** Given data follows **

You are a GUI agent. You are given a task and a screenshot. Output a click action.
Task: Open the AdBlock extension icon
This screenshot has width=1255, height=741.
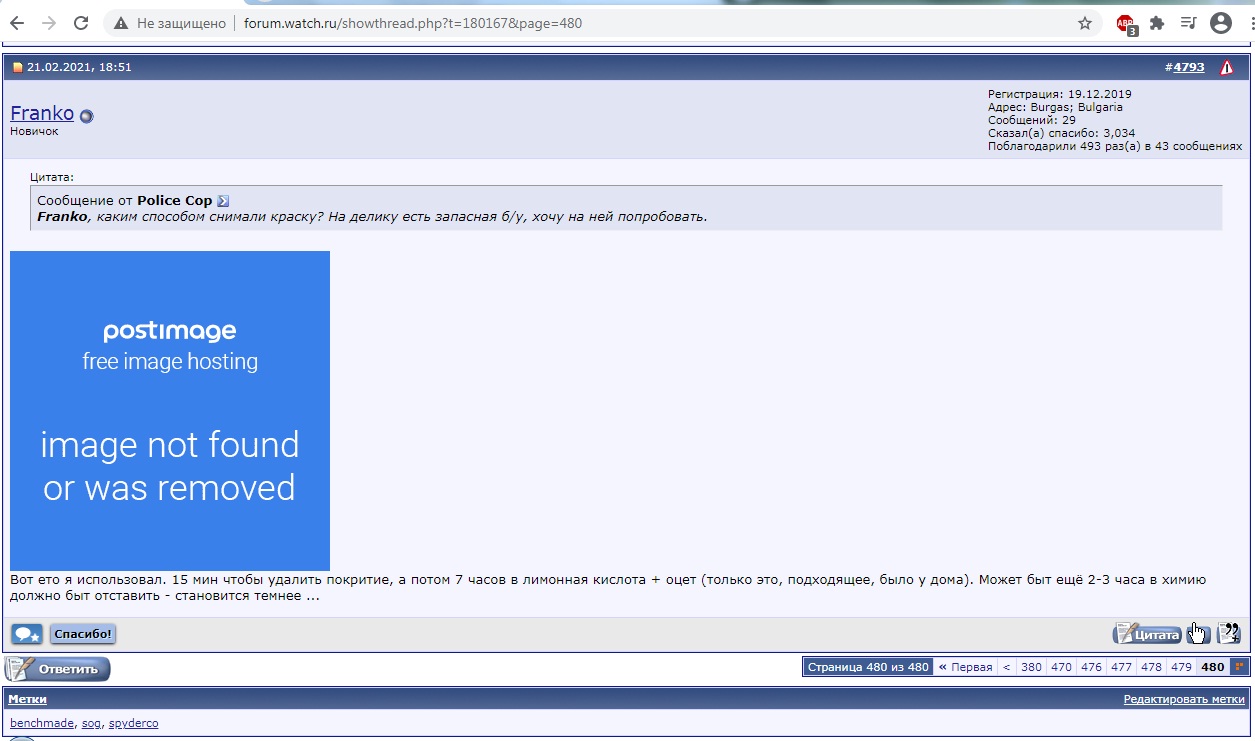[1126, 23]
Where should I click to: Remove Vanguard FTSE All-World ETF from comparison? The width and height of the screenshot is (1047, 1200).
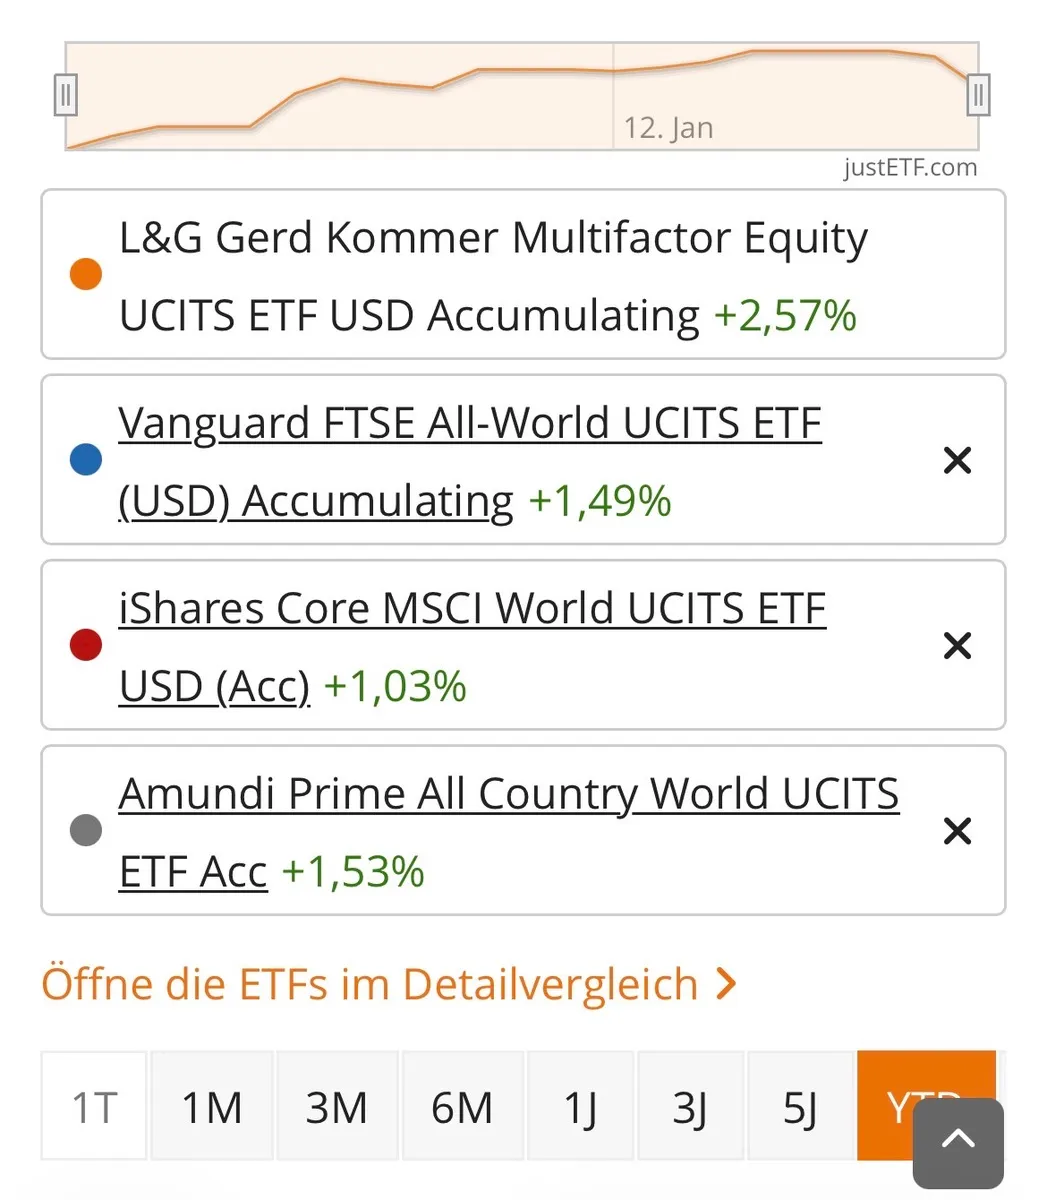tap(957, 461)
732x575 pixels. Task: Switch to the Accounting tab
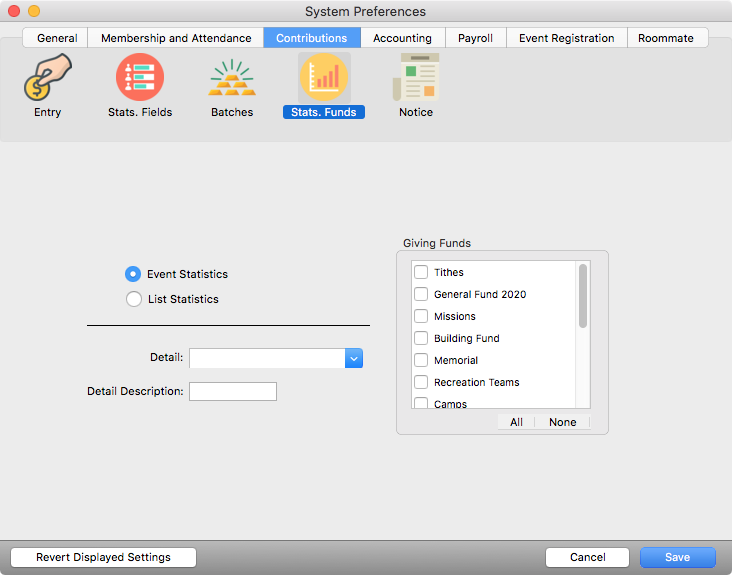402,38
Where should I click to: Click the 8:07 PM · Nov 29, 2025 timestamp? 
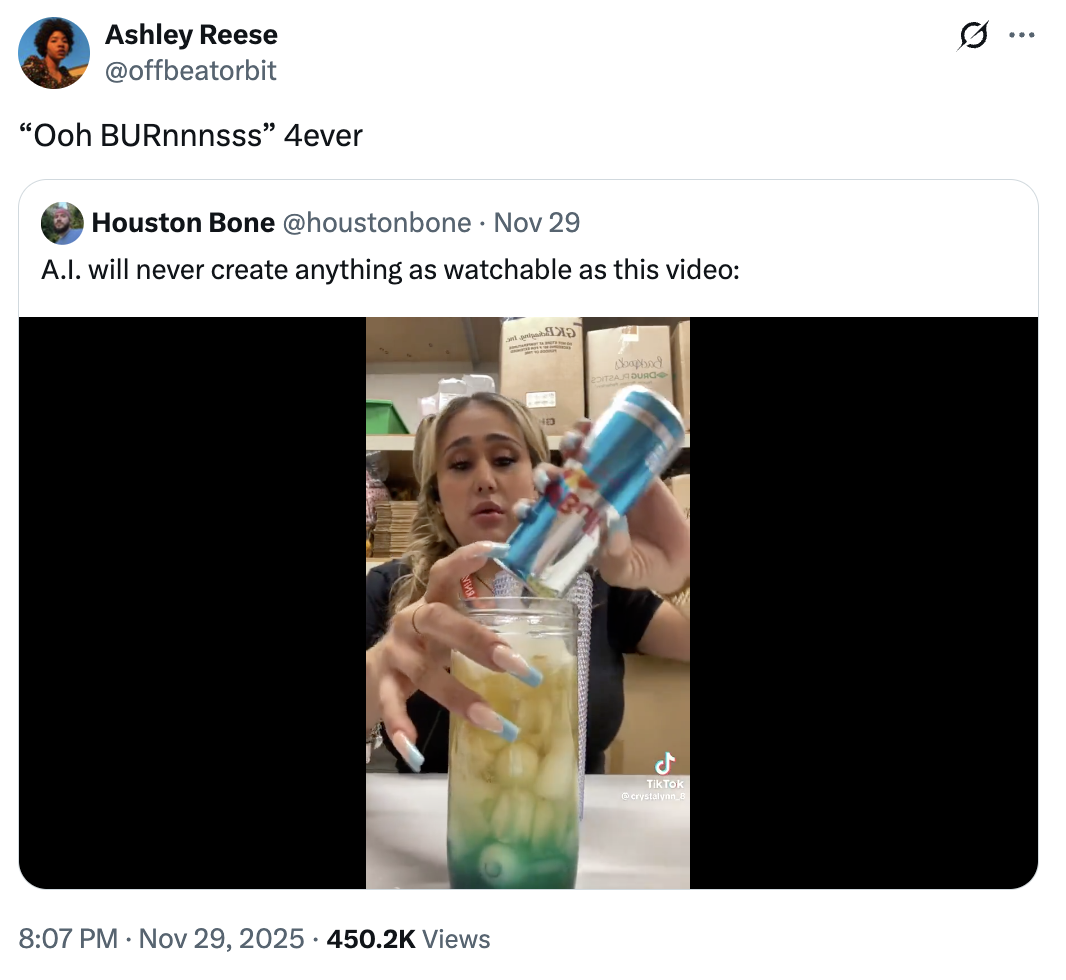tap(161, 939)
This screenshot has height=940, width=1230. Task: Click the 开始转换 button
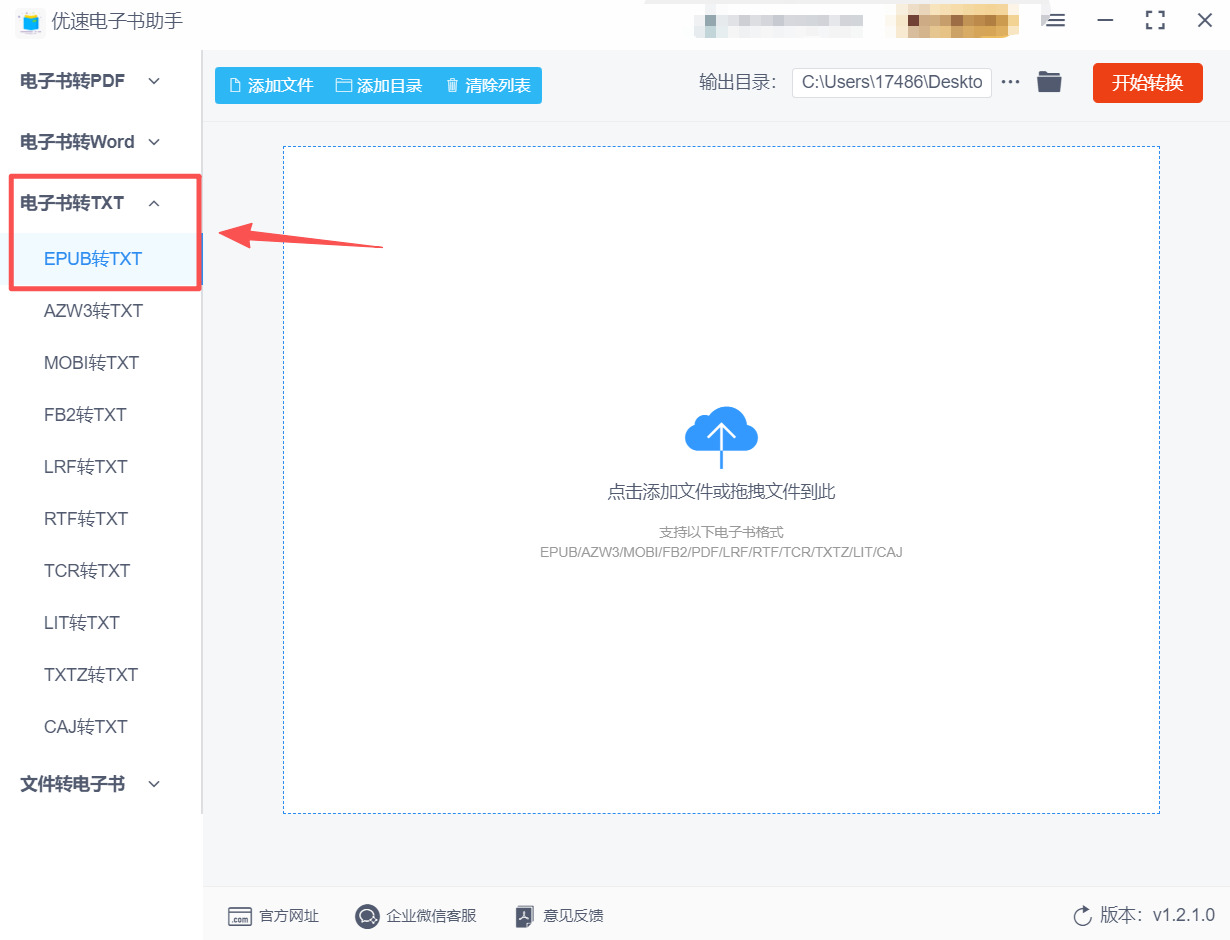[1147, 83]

** End of Given data **

■ **Problem**:
Everything from the line that contains "Task: Open the AdBlock extension icon" to the final line of the data is to be duplicated exactly, both ends included, except the pictures.

■ **Result**:
Task: Open the AdBlock extension icon
This screenshot has width=1255, height=741.
[1126, 23]
Where should I click to: Remove Vanguard FTSE All-World ETF from comparison? The width and height of the screenshot is (1047, 1200).
tap(957, 461)
732x575 pixels. Task: Switch to the Accounting tab
402,38
Where should I click to: Click the 8:07 PM · Nov 29, 2025 timestamp? 
tap(161, 939)
This screenshot has height=940, width=1230. Task: Click the 开始转换 button
[1147, 83]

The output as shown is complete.